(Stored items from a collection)
------------------------------------------------

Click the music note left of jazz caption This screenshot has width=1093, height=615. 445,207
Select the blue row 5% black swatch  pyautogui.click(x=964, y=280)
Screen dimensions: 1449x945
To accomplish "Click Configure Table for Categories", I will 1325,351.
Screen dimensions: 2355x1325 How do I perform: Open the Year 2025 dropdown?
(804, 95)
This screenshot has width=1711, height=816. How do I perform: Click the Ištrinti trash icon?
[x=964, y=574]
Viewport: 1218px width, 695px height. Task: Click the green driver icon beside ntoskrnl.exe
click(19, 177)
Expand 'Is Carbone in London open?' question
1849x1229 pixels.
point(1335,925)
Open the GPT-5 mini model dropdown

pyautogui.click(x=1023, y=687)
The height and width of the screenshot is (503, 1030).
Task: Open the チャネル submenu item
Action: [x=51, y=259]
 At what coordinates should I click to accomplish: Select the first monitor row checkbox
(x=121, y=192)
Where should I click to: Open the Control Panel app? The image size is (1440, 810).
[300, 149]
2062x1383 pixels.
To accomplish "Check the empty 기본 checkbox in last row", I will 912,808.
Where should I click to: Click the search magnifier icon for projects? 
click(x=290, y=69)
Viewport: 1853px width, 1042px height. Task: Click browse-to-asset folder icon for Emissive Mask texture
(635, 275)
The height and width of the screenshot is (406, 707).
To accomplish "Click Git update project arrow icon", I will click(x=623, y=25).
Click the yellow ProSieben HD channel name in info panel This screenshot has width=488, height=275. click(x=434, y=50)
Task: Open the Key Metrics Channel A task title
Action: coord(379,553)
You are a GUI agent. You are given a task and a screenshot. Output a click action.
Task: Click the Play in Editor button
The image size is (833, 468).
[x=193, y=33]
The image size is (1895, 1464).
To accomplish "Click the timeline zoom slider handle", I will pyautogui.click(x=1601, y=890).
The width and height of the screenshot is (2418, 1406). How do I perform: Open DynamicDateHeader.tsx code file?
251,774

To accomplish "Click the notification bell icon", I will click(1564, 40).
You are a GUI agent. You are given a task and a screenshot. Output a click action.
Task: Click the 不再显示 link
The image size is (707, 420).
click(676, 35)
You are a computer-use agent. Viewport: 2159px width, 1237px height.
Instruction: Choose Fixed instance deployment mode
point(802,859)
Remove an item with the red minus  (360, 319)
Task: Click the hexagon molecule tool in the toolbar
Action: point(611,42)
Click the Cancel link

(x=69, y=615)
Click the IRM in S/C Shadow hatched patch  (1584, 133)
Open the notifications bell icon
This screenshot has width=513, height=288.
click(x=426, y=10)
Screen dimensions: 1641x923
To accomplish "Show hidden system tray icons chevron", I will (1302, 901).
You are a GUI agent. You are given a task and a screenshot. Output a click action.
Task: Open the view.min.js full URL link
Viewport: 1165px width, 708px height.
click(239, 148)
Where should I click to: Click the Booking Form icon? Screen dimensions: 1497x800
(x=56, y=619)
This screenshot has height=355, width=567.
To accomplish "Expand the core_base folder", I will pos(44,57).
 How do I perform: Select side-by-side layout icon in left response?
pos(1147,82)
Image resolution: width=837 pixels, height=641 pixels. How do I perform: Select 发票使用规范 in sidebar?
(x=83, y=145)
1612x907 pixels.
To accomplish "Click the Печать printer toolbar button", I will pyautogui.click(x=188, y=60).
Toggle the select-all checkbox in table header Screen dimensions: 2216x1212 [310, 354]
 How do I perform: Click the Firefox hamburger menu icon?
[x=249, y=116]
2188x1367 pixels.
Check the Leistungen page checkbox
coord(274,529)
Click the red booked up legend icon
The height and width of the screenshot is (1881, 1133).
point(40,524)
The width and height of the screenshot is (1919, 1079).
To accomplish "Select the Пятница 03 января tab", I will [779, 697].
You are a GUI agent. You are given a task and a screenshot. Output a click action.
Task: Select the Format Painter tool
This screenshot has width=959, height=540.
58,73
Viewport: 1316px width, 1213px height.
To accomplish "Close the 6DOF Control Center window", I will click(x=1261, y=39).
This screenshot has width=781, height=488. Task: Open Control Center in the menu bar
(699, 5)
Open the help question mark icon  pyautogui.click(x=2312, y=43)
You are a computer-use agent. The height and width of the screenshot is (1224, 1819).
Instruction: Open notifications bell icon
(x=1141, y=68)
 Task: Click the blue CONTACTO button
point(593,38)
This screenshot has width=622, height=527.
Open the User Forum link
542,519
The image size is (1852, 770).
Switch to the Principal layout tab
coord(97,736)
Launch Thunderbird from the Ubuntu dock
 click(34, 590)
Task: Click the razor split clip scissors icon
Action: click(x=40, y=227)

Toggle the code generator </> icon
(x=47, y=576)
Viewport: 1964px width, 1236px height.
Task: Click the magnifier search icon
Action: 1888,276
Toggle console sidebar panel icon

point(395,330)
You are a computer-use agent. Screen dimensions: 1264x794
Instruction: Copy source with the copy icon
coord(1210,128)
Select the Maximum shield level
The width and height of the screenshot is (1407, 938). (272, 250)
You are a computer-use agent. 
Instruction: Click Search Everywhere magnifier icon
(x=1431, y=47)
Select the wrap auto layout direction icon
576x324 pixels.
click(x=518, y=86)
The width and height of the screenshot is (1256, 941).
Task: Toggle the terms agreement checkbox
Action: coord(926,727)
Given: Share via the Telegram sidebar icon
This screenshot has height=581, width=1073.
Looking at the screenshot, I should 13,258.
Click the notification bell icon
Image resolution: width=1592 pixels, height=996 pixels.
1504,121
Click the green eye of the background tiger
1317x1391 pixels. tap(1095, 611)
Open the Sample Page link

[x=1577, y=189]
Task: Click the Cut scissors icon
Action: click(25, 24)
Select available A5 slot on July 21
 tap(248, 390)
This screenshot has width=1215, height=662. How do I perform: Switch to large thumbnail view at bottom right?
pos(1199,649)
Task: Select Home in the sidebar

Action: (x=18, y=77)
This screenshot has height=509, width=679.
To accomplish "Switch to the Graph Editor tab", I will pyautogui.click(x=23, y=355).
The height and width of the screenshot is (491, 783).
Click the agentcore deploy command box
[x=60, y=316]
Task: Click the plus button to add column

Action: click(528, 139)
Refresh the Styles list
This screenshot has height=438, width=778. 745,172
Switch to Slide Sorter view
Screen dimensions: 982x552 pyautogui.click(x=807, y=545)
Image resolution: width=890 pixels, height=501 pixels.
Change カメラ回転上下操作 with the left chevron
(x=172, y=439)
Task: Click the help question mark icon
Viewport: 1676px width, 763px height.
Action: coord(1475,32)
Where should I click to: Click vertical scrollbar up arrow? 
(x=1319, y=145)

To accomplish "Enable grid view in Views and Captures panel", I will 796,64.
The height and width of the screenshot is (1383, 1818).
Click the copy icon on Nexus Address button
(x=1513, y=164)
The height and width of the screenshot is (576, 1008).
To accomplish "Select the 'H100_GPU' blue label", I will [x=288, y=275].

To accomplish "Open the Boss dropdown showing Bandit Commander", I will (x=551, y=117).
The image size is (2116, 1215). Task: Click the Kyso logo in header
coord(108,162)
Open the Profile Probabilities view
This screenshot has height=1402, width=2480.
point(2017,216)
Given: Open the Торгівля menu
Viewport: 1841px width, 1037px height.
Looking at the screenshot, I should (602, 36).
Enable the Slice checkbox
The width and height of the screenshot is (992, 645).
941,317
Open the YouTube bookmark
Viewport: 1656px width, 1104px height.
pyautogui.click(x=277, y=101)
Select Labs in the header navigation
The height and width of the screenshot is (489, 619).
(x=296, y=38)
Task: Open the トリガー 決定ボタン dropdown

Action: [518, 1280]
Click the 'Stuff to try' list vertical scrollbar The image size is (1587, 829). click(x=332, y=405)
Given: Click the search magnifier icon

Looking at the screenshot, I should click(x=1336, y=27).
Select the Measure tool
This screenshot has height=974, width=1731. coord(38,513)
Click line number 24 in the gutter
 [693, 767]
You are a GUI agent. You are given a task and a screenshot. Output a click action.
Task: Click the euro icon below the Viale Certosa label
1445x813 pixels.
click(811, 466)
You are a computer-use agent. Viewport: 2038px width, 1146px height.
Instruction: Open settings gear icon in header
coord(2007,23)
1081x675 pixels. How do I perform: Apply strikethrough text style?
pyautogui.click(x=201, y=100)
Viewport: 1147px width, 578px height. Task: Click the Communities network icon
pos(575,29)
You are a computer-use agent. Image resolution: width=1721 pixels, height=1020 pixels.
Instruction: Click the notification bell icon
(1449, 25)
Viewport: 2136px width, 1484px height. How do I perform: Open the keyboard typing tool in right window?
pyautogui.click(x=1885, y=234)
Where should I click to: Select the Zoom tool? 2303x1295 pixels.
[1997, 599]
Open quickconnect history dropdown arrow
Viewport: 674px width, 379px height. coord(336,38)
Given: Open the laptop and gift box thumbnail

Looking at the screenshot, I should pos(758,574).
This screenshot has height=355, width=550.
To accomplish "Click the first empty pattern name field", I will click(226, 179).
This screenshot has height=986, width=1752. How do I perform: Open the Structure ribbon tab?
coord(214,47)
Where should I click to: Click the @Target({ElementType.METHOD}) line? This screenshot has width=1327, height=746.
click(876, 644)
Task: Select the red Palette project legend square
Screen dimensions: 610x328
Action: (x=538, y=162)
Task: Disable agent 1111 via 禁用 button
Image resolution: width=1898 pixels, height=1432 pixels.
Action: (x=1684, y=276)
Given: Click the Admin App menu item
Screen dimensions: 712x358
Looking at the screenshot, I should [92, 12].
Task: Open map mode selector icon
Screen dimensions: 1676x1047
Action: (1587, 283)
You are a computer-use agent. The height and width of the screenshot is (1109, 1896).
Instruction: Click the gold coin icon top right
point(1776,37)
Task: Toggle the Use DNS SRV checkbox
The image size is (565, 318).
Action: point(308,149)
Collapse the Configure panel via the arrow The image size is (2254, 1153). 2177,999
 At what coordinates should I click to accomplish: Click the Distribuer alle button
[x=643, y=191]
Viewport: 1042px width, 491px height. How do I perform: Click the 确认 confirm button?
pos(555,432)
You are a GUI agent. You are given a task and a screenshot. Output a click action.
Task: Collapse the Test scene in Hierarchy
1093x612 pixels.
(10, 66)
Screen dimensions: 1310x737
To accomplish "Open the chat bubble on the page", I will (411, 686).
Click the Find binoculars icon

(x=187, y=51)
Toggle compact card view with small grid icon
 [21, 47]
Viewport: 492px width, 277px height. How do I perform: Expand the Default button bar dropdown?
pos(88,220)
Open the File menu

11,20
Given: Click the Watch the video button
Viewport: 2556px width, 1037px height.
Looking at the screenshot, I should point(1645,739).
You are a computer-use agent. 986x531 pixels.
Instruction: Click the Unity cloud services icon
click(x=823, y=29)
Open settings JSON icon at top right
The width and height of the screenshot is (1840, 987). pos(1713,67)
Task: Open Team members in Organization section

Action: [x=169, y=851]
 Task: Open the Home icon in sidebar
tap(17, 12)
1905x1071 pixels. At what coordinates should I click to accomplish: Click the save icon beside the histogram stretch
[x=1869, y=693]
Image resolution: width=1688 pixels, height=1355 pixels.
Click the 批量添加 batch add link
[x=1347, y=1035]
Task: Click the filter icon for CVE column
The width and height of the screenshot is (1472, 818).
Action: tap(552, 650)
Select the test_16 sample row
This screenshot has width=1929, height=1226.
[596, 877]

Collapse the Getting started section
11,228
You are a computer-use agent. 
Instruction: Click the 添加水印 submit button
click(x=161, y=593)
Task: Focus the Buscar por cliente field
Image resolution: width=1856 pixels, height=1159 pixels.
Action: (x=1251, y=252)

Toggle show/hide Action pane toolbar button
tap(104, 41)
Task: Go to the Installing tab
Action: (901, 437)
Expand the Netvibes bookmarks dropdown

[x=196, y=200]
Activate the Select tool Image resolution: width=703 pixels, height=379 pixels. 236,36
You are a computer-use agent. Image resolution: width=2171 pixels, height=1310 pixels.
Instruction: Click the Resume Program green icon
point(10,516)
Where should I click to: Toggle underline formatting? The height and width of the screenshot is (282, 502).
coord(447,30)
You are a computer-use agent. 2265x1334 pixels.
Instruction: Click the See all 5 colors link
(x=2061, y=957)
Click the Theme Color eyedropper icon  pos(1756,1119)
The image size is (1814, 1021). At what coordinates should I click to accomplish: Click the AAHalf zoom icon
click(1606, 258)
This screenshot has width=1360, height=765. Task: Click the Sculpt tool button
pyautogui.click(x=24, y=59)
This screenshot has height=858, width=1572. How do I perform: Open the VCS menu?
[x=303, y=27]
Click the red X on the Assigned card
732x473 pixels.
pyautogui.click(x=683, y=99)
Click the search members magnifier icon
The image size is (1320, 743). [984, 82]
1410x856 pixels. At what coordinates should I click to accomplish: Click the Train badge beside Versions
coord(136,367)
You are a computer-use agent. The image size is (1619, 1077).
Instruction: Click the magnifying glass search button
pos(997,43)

------------------------------------------------

* _WORK INSTRUCTIONS_: Reproduce each line of the records in which "computer" appears.

* _REPLY_:
You are a computer-use agent. Viewport: 2159px width, 1237px height.
You are a computer-use agent. The height and width of the screenshot is (1224, 1819).
You are a computer-use agent. Screen dimensions: 1264x794
You are a computer-use agent. 
You are a computer-use agent. Viewport: 2038px width, 1146px height.
You are a computer-use agent. Image resolution: width=1721 pixels, height=1020 pixels.
You are a computer-use agent. The height and width of the screenshot is (1109, 1896).
You are a computer-use agent. 986x531 pixels.
You are a computer-use agent. 
You are a computer-use agent. Image resolution: width=2171 pixels, height=1310 pixels.
You are a computer-use agent. 2265x1334 pixels.
You are a computer-use agent. The image size is (1619, 1077).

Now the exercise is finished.